His strategy came from these smart mathematical assumptions:

  • Pick a few dear players and stick with them
  • Give players a chance – don’t give up after a week
  • Make transfers by getting rid of the underperformers, not just bringing in players who did well last week

To recap the video, Joshua discusses team strategy, transfer strategy, form during games and captain’s strategy.

For team strategy choose 5-6 expensive players + cheap fillers over 1-2 expensive + midrange, for bench substitution, @Home players rather than @Away players. Training isn’t really a factor either (choose better based on your players)
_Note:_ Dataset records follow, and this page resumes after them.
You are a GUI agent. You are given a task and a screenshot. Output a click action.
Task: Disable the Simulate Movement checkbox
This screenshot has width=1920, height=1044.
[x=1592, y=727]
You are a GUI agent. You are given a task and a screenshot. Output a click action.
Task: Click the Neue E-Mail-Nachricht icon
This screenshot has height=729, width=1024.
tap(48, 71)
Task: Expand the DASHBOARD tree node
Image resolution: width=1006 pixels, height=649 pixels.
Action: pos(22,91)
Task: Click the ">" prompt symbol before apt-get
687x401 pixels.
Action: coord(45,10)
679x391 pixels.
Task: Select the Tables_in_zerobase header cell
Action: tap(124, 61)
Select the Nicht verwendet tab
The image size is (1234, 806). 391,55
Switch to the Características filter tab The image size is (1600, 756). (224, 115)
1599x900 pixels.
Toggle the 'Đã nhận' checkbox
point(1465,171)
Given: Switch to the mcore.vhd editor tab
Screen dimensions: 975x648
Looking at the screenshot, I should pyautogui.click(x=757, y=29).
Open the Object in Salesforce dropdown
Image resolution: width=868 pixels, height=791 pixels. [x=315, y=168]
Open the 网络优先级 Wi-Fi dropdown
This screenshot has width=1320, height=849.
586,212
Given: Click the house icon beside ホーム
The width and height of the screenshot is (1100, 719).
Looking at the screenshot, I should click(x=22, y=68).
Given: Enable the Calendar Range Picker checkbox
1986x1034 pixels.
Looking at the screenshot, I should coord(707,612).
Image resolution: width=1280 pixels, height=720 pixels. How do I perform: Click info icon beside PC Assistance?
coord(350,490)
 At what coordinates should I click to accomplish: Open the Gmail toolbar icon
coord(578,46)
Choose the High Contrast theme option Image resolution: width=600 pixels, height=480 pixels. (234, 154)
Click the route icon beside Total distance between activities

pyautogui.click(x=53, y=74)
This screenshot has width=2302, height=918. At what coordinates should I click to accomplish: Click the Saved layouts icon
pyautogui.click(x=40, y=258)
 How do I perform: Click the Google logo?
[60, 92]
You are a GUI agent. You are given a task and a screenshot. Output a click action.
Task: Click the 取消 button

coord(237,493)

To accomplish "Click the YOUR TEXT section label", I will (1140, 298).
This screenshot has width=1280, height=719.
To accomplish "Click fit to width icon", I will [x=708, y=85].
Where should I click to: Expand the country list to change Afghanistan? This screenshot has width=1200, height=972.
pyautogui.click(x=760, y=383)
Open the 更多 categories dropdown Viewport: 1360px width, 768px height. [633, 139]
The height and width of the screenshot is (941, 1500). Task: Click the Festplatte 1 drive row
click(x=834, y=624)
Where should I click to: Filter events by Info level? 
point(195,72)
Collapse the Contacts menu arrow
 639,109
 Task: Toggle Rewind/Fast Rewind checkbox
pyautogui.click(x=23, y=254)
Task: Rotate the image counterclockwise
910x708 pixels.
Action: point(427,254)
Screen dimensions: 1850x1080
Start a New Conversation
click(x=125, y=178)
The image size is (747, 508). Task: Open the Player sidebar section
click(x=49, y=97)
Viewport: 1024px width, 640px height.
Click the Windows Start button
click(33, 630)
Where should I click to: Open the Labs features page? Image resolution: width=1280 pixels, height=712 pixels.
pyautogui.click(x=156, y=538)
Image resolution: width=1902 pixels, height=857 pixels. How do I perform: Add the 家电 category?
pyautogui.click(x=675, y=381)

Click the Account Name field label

When thinking about the transfer strategy, remember the form versus matches and transfer the underachiever to the best player transfer from last week.

In terms of captain’s strategy, form games, and if it’s a tie, at home rather than away.

See, it’s not too difficult, right?

Even though Joshua didn’t necessarily write complex equations, he still thought mathematically.

Speaking to the Oxford University blog, he said: “You can apply the exact same logic to fantasy football. So you have all this data and you want to know how your choice of team will impact your points.

Many fantasy football punters backed Fernandes last year


Michael Steele / Getty Images)

“It’s the kind of thing you can model very well mathematically. These are the things I was thinking about, even though I wasn’t writing equations.

“Some people actually write algorithms for fantasy football, some more successful than others.

“All teams play once and then you can make transfers. You can only make one or two changes per week. If you want to earn more than that, it starts costing you points – you have to pay a flat rate.

“So there’s a real optimization problem where there are players that you might want to bring in, but it’s not necessarily easy to say ‘I want them on my team, so I’m going to have them in my team. team.'”

It’s really about whether to pick very few dear people or have less of those dear players and more of a balanced squad, which is basically a math problem.